Work required: The full data, repeated exactly, is the only answer needed.

***** Available data

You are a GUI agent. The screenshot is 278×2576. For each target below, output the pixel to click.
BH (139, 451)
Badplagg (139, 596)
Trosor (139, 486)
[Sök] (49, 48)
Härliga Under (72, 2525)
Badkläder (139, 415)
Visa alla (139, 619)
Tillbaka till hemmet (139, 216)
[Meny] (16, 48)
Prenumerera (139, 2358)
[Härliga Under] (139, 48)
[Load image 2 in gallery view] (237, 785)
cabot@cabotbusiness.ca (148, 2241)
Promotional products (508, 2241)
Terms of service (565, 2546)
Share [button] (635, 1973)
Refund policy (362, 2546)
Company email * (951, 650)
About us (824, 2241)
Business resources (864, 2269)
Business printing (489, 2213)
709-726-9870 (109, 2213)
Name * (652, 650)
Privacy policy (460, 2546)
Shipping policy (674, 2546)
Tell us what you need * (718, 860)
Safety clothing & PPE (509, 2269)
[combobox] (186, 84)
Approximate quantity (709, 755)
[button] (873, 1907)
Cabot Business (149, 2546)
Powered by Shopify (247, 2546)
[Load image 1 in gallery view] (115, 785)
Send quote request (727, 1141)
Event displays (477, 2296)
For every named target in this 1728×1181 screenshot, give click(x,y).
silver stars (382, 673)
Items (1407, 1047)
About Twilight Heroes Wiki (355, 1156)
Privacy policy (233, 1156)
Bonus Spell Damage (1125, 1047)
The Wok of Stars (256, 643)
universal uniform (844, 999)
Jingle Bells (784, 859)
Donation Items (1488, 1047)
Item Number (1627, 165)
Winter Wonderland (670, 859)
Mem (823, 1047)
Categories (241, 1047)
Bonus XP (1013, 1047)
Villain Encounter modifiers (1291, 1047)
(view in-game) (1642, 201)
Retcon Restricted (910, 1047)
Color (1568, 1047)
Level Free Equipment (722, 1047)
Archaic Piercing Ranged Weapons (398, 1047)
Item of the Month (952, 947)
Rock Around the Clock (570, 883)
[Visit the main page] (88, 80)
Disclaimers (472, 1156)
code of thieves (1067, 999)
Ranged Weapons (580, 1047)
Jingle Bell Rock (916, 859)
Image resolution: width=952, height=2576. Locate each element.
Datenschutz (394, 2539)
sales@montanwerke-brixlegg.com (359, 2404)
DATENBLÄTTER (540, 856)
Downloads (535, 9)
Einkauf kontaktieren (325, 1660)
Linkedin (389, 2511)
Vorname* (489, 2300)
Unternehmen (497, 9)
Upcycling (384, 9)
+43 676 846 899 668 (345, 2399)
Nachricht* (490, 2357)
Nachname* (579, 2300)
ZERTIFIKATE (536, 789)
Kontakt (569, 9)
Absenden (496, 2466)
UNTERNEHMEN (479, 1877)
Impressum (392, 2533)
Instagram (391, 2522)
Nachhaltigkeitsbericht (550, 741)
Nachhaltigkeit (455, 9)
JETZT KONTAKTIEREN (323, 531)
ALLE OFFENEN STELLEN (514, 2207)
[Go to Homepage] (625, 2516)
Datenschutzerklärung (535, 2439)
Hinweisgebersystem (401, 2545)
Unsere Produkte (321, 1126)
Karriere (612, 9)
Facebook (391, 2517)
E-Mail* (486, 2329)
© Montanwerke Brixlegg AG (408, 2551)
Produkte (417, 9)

**********

Output for this exercise:
You are a GUI agent. The screenshot is 278×2576. For each target below, output the pixel to click.
BH (139, 451)
Badplagg (139, 596)
Trosor (139, 486)
[Sök] (49, 48)
Härliga Under (72, 2525)
Badkläder (139, 415)
Visa alla (139, 619)
Tillbaka till hemmet (139, 216)
[Meny] (16, 48)
Prenumerera (139, 2358)
[Härliga Under] (139, 48)
[Load image 2 in gallery view] (237, 785)
cabot@cabotbusiness.ca (148, 2241)
Promotional products (508, 2241)
Terms of service (565, 2546)
Share [button] (635, 1973)
Refund policy (362, 2546)
Company email * (951, 650)
About us (824, 2241)
Business resources (864, 2269)
Business printing (489, 2213)
709-726-9870 (109, 2213)
Name * (652, 650)
Privacy policy (460, 2546)
Shipping policy (674, 2546)
Tell us what you need * (718, 860)
Safety clothing & PPE (509, 2269)
[combobox] (186, 84)
Approximate quantity (709, 755)
[button] (873, 1907)
Cabot Business (149, 2546)
Powered by Shopify (247, 2546)
[Load image 1 in gallery view] (115, 785)
Send quote request (727, 1141)
Event displays (477, 2296)
For every named target in this 1728×1181 screenshot, give click(x,y).
silver stars (382, 673)
Items (1407, 1047)
About Twilight Heroes Wiki (355, 1156)
Privacy policy (233, 1156)
Bonus Spell Damage (1125, 1047)
The Wok of Stars (256, 643)
universal uniform (844, 999)
Jingle Bells (784, 859)
Donation Items (1488, 1047)
Item Number (1627, 165)
Winter Wonderland (670, 859)
Mem (823, 1047)
Categories (241, 1047)
Bonus XP (1013, 1047)
Villain Encounter modifiers (1291, 1047)
(view in-game) (1642, 201)
Retcon Restricted (910, 1047)
Color (1568, 1047)
Level Free Equipment (722, 1047)
Archaic Piercing Ranged Weapons (398, 1047)
Item of the Month (952, 947)
Rock Around the Clock (570, 883)
[Visit the main page] (88, 80)
Disclaimers (472, 1156)
code of thieves (1067, 999)
Ranged Weapons (580, 1047)
Jingle Bell Rock (916, 859)
Image resolution: width=952, height=2576. Locate each element.
Datenschutz (394, 2539)
sales@montanwerke-brixlegg.com (359, 2404)
DATENBLÄTTER (540, 856)
Downloads (535, 9)
Einkauf kontaktieren (325, 1660)
Linkedin (389, 2511)
Vorname* (489, 2300)
Unternehmen (497, 9)
Upcycling (384, 9)
+43 676 846 899 668 (345, 2399)
Nachricht* (490, 2357)
Nachname* (579, 2300)
ZERTIFIKATE (536, 789)
Kontakt (569, 9)
Absenden (496, 2466)
UNTERNEHMEN (479, 1877)
Impressum (392, 2533)
Instagram (391, 2522)
Nachhaltigkeitsbericht (550, 741)
Nachhaltigkeit (455, 9)
JETZT KONTAKTIEREN (323, 531)
ALLE OFFENEN STELLEN (514, 2207)
[Go to Homepage] (625, 2516)
Datenschutzerklärung (535, 2439)
Hinweisgebersystem (401, 2545)
Unsere Produkte (321, 1126)
Karriere (612, 9)
Facebook (391, 2517)
E-Mail* (486, 2329)
© Montanwerke Brixlegg AG (408, 2551)
Produkte (417, 9)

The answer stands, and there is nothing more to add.